With their flamboyant clothing and distinctive sound, Judas Priest were one of the first British heavy metal acts to break into the American mainstream. It was then perhaps fitting that the band’s sixth album, “British Steel,” released in 1980, was the LP that skyrocketed them from underground club popularity to international super-stardom, selling out arenas and even breaking into the American Billboard Top 40 albums chart.
The album was nothing if not an ode to the act’s steel roots. Opening track “Rapid Fire” is replete with lyrics that speak of “forging furnaces” and “hammering anvils,” while the album’s finale is the fittingly named “Steeler.”
Second Wave
In the mid-1970s, the genre found its second wind the form of the so-called New Wave of British Heavy Metal.
Prime movers in this new movement were Iron Maiden. Unlike the act’s predecessors, Iron Maiden hailed from London, rather than from the steel-producing Midlands. By this point, though, steel and iron were so firmly entrenched in the genre’s DNA that there was no way the link could be broken. The band’s name itself was a nod in the direction of heavy metal’s origins, and the group recorded a number of tracks that made reference to both steel and iron.

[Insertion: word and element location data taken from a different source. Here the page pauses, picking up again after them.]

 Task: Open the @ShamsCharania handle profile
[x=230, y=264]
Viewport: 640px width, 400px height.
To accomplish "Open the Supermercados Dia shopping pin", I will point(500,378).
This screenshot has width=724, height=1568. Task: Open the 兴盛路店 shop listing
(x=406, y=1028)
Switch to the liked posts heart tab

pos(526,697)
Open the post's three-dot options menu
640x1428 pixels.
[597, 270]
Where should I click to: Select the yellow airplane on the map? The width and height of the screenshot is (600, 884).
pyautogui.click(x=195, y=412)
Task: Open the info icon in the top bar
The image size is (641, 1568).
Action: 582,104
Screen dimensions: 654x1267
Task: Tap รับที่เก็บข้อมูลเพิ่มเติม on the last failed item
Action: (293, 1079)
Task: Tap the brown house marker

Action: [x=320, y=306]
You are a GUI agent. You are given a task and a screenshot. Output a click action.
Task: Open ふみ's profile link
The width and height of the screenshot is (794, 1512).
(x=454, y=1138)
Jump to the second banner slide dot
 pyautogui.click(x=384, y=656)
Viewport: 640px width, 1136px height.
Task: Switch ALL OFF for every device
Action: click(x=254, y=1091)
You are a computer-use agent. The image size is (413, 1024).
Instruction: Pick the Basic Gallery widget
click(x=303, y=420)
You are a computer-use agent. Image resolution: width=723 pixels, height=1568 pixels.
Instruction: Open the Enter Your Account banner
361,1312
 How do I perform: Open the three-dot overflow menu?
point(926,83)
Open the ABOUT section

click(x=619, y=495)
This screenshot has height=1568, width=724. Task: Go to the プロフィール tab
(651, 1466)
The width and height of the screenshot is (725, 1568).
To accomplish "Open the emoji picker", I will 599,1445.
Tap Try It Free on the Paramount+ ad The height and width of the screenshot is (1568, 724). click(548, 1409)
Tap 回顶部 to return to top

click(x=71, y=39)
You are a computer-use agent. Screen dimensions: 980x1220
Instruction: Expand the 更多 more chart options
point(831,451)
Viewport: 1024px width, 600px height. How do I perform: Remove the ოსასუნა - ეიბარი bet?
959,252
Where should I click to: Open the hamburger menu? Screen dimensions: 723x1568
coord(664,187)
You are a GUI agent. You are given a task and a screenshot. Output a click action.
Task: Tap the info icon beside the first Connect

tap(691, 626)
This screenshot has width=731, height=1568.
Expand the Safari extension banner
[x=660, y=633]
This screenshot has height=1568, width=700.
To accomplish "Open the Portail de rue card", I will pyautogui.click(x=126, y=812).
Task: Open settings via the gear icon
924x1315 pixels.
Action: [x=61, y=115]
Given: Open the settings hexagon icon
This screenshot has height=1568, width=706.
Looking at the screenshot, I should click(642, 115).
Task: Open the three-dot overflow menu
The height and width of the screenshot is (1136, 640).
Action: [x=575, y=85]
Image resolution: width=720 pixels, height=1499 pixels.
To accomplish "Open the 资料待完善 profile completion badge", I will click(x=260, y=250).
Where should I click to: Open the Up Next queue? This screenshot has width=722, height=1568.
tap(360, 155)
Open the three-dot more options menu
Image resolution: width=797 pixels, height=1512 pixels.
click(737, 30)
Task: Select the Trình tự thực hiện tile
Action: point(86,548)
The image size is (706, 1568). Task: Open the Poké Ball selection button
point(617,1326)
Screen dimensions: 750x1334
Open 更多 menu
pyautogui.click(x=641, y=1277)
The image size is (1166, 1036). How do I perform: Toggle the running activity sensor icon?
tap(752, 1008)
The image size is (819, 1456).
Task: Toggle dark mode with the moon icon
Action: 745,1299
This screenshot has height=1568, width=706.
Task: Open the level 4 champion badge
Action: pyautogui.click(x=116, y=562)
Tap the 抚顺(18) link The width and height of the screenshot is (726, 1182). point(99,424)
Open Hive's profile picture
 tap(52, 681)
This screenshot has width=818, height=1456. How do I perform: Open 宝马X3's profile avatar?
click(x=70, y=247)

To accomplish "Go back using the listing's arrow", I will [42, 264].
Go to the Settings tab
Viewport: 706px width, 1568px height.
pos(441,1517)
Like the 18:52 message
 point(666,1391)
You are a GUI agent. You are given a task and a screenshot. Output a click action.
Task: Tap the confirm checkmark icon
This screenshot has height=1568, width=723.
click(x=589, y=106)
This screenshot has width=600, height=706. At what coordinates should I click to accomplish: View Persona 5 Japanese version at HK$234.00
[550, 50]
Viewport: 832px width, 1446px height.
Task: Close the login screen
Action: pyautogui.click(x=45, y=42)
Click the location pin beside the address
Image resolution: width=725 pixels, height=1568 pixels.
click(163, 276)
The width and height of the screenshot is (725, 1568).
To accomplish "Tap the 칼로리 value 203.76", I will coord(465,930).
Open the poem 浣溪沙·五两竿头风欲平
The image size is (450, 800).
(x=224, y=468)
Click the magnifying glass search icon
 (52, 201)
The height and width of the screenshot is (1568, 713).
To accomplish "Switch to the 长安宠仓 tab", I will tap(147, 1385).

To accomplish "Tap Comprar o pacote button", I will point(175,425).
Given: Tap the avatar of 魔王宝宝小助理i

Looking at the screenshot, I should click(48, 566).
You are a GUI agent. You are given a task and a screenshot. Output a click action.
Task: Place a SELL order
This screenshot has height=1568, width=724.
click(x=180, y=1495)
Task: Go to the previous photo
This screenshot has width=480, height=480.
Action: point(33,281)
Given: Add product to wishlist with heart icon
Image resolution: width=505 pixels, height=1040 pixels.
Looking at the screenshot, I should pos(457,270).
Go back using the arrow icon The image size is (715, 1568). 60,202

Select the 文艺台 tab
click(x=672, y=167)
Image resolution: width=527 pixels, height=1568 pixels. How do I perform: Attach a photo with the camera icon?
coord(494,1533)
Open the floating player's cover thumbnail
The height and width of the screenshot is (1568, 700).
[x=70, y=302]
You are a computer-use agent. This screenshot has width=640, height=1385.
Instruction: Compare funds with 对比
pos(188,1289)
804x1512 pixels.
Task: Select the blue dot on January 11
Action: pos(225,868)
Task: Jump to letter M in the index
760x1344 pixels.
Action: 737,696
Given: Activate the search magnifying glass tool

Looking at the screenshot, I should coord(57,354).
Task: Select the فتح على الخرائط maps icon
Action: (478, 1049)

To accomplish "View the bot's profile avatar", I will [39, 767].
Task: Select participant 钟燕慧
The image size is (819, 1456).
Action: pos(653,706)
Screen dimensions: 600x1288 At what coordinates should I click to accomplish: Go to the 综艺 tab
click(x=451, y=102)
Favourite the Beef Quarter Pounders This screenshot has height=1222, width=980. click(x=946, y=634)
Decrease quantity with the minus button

And although most of their original members were Londoners, Iron Maiden’s success peaked when the group recruited Bruce Dickinson, a singer from Sheffield, the traditional heart of the British steel industry.
Global Passion for Metal
By the mid-1980s, heavy metal was a global phenomenon, with North American artists like KISS, Guns ‘n’ Roses and Van Halen borrowing heavily from the British sound and look.
Steel, however, kept its significance for heavy metal bands from all over the world, even those without a direct link to the metal industry.
Metalworking themes have become impossible to shake off, with artists like America’s Metallica, Steelheart, Anvil and parody act Steel Panther, as well as Sweden’s Steel and Germany’s Steeler, all very obvious examples.
Countless other heavy metal acts, meanwhile, have made reference to steel in some form or other, including albums such as Pantera’s “Reinventing the Steel,” Saxon’s “Wheels of Steel” and Manowar’s “The Triumph of Steel” to name but a few.
Although the Midlands of England is no longer the epicenter of the world’s steel trade – or the heavy metal movement – it remains the spiritual home of both. And it appears that for metal heads the world over, heavy metal and steel symbolism will forever go hand-in-hand.